YOUR INSTRUCTIONS: Copy out all lines in the material below that contain the string "will".

SUPPLIED MATERIAL:
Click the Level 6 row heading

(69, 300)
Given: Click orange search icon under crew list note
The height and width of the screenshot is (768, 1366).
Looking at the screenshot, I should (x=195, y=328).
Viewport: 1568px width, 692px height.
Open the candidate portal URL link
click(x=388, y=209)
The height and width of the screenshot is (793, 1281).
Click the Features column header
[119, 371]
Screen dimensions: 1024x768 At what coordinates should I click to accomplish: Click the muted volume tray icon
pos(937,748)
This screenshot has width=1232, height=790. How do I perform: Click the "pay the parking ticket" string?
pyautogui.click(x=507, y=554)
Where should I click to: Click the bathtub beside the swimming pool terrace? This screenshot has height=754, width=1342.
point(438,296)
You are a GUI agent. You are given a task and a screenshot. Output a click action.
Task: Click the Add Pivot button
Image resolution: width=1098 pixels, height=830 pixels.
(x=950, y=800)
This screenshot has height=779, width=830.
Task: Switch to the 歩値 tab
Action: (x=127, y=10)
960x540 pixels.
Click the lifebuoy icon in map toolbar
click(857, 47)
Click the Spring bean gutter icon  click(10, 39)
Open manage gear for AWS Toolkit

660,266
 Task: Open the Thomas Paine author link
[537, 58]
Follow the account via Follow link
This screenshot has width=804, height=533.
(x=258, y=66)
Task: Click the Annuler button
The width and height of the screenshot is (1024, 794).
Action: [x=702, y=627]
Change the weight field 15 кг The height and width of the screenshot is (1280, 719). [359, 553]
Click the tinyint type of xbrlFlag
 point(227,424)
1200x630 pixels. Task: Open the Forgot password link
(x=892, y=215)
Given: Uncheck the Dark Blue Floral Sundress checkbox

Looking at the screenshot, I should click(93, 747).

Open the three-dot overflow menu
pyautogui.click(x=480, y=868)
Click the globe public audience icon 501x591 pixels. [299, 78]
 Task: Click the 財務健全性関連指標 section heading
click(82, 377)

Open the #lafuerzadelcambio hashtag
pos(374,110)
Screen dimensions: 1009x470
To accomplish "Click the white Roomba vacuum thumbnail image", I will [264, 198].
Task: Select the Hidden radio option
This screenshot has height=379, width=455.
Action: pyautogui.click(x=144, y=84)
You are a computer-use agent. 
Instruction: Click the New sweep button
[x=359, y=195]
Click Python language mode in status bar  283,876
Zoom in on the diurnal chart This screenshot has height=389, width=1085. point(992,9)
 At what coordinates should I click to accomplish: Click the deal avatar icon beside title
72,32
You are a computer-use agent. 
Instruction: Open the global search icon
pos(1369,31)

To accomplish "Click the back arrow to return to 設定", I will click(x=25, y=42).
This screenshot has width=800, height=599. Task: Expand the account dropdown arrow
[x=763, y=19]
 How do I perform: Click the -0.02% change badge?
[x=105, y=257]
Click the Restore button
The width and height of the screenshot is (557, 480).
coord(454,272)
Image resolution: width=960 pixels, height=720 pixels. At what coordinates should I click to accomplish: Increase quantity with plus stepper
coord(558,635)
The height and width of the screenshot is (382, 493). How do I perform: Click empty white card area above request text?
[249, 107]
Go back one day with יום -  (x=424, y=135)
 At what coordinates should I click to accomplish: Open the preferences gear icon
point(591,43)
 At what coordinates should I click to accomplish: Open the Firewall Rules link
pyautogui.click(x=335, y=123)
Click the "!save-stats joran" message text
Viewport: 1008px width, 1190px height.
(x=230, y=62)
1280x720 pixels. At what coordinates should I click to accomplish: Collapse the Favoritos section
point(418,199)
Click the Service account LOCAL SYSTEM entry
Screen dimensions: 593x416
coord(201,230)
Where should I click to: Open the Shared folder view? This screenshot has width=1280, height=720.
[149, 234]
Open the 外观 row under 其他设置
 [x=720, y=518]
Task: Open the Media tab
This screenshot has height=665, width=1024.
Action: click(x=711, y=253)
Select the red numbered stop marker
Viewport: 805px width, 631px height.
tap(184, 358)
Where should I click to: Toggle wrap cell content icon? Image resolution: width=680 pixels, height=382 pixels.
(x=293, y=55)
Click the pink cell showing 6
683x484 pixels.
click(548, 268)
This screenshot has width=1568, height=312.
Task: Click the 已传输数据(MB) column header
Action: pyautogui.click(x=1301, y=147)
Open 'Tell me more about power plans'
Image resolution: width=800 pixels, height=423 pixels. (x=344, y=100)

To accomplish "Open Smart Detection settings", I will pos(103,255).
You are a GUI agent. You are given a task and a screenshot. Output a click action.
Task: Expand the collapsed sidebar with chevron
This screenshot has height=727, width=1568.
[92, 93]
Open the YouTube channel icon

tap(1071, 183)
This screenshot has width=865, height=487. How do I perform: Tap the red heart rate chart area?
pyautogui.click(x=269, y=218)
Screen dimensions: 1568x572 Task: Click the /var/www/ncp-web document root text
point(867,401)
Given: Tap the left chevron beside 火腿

SOLVED EXERCISE:
To accomplish "Click the white Roomba vacuum thumbnail image", I will [264, 198].
To accomplish "Click the back arrow to return to 設定", I will click(x=25, y=42).
To accomplish "Open Smart Detection settings", I will pos(103,255).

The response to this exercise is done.